Mercy simply stared at the sheriff. Communities had their rumors and legends, but this was one she’d never heard of.

“No, I gathered from my talk with Toby that it was more like a mountain man. But like I said, he gets confused easily. The boy’s not all there. I can’t give it any weight.”

“Did he see this cave man?” Mercy asked.

“No. My impression was that Ned had told Toby the story to scare the crap out of him. Seemed to work.”

“Got it.”

“But we do have one interesting thing,” said the sheriff. “Someone broke into a storage unit outside. Follow me.”

Mercy sucked in deep breaths of fresh air as she followed the sheriff down the porch stairs. He led them through the junk-lined funnel and fifty feet down the dirt road before veering off on a path. She smugly noted her toes were dry in her cheery rain boots. She’d warned Eddie to dress appropriately, but he’d brushed it off. This wasn’t rain on concrete sidewalks in downtown Portland; this was a rainstorm in the Cascades. Mud, heavy brush, wandering streams, and more mud. She glanced back and saw Eddie wipe the rain off his forehead, and he gave a wry smile with a pointed look at his mud-caked shoes.

Yep.

They ducked under a yellow ribbon of police tape that surrounded a small shed. “The crime scene techs have already processed the scene,” Sheriff Rhodes advised. “But try to watch where you step.”

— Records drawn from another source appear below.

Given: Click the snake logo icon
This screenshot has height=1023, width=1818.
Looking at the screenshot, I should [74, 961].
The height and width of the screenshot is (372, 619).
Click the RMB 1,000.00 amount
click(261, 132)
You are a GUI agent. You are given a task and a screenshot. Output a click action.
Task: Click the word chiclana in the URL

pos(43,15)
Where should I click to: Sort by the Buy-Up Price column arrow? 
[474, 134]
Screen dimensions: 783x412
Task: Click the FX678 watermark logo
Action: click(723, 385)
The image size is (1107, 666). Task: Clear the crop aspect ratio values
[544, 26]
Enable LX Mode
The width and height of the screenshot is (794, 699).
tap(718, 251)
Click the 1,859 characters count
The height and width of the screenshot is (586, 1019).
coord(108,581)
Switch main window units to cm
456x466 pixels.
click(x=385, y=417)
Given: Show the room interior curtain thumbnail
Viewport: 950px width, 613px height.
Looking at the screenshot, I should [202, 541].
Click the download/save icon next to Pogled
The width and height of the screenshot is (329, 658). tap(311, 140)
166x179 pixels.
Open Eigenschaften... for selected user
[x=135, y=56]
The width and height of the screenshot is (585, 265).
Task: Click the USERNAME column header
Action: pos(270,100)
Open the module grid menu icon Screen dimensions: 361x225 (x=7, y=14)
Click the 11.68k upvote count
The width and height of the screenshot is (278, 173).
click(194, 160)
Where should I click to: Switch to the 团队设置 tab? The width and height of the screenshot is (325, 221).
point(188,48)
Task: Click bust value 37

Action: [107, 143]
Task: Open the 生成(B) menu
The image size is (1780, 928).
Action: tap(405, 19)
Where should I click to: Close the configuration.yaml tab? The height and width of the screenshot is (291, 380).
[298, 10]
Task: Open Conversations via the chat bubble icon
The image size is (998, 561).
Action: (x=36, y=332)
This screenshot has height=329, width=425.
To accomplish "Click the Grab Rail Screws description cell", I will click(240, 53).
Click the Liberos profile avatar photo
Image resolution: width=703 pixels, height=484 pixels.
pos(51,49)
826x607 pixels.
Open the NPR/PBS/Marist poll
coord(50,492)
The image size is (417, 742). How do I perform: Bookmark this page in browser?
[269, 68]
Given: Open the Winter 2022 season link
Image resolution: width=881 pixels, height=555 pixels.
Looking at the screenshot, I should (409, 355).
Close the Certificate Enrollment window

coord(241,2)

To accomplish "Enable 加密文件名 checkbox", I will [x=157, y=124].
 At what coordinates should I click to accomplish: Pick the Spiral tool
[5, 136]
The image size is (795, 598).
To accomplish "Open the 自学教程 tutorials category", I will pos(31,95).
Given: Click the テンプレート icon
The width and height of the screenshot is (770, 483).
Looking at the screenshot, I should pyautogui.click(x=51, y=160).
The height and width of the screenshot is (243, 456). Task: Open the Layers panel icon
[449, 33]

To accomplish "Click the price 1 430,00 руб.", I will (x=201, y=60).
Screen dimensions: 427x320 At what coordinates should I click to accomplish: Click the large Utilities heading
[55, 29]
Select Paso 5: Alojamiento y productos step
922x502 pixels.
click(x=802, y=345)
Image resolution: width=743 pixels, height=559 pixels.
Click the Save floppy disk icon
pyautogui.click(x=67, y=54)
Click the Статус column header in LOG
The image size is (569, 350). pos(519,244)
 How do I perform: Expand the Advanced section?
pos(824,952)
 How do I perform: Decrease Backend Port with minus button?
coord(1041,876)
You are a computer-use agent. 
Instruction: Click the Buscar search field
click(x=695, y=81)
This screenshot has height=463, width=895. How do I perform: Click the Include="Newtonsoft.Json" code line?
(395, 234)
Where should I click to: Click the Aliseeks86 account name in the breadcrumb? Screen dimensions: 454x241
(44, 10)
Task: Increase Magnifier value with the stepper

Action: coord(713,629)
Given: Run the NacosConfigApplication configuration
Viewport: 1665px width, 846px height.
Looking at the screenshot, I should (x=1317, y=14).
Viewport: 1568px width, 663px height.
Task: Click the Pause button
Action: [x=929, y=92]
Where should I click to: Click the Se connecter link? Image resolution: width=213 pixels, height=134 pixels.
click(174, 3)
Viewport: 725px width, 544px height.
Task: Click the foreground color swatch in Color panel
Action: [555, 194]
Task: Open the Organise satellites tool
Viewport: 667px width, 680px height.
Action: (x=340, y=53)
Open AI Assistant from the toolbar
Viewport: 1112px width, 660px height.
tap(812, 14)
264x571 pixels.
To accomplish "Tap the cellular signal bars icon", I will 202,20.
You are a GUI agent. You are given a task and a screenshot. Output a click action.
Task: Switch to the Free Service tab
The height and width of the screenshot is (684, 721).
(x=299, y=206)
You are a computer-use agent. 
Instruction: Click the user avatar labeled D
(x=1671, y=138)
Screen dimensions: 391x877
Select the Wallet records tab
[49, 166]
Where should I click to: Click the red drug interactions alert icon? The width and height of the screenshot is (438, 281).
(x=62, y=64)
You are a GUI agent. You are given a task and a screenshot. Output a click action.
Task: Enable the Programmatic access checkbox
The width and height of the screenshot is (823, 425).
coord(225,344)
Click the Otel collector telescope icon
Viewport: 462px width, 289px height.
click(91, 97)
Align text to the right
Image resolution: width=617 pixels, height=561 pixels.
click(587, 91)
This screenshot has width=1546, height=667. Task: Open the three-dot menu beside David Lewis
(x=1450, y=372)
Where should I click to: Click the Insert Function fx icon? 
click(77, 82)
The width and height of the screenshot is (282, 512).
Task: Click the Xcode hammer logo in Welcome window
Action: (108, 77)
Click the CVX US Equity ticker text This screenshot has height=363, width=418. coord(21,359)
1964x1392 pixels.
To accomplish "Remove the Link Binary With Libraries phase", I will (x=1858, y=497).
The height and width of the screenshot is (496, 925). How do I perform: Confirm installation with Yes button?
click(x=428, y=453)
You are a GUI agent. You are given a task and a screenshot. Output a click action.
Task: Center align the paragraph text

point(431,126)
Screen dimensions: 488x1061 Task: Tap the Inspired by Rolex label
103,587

Mercy studied the mess of crisscrossing boot prints and didn’t see a clear place to step. The sheriff simply walked through, so she followed. The shed was about fifteen by twenty feet and hidden by tall rhododendrons. From the outside it looked as if a strong wind would flatten the tiny outbuilding, but inside Mercy noticed the walls had been heavily reinforced and the room was lined with sandbags along the dirt floor.

“Chain on the door was cut. I should say all three chains on the door were cut,” the sheriff corrected himself. He gestured toward a big hole in the ground near the back wall of the shed. The lid to an ancient deep freezer opened out of the hole.

Bodies?

Mercy peered into the buried freezer. Empty. She sniffed the air, catching the minty odor of a weapon lubricant she knew some gun enthusiasts swore by, and a hint of gunpowder smell. Ned had hidden an arsenal in the ground.

“Weapons,” she stated flatly. Fahey had had three guns registered in his name. He wouldn’t have worked this hard to hide three guns. He could have easily stored a few dozen in the huge freezer. Mercy wondered how Ned had controlled the humidity for the guns. As far as weapons storage went, this wasn’t ideal.

“There was one of those little cordless humidifiers in there,” Rhodes stated as if he’d read her mind. “But someone had to know where to dig to find the freezer.” He gestured at the piles of fresh dirt. “I wonder how well camouflaged the freezer was. This isn’t a place I’d come looking for weapons.”

“Anyone know how many weapons he actually had?” Mercy asked.

The sheriff shrugged and looked into the freezer. “Lots is my guess.”

“You said there were three chains locking the door?” Eddie asked. “To me that screams, ‘I’ve got something valuable in here.’” He pointed at a narrow steel rod on the dirt floor. “If I broke through three sets of locks and chains and found an empty shed, I’d start plunging that into the ground until I hit something.”

Sure enough, there were narrow holes in scattered places across the floor of the shed.

“He’s a prepper,” Mercy stated. “It’s expected he’d have a stash of guns somewhere.”

“They didn’t have to murder him in his bed to steal his guns,” Rhodes pointed out.

“They?” asked Mercy, her ears perking up.

The sheriff raised his hands defensively. “No proof. Just going by the amount of work I see here and the number of footprints found in front of this shed. The techs are running a comparison on Fahey’s and Toby Cox’s boots to see what’s left. They’ll let us know how many people were here.”

“Can’t rule out Cox,” Eddie pointed out.

Sheriff Rhodes nodded, but Mercy saw the regret in his eyes. She suspected he liked this Toby Cox who wasn’t “right in the head.”

Mercy mentally placed Toby Cox at the top of her list to interview.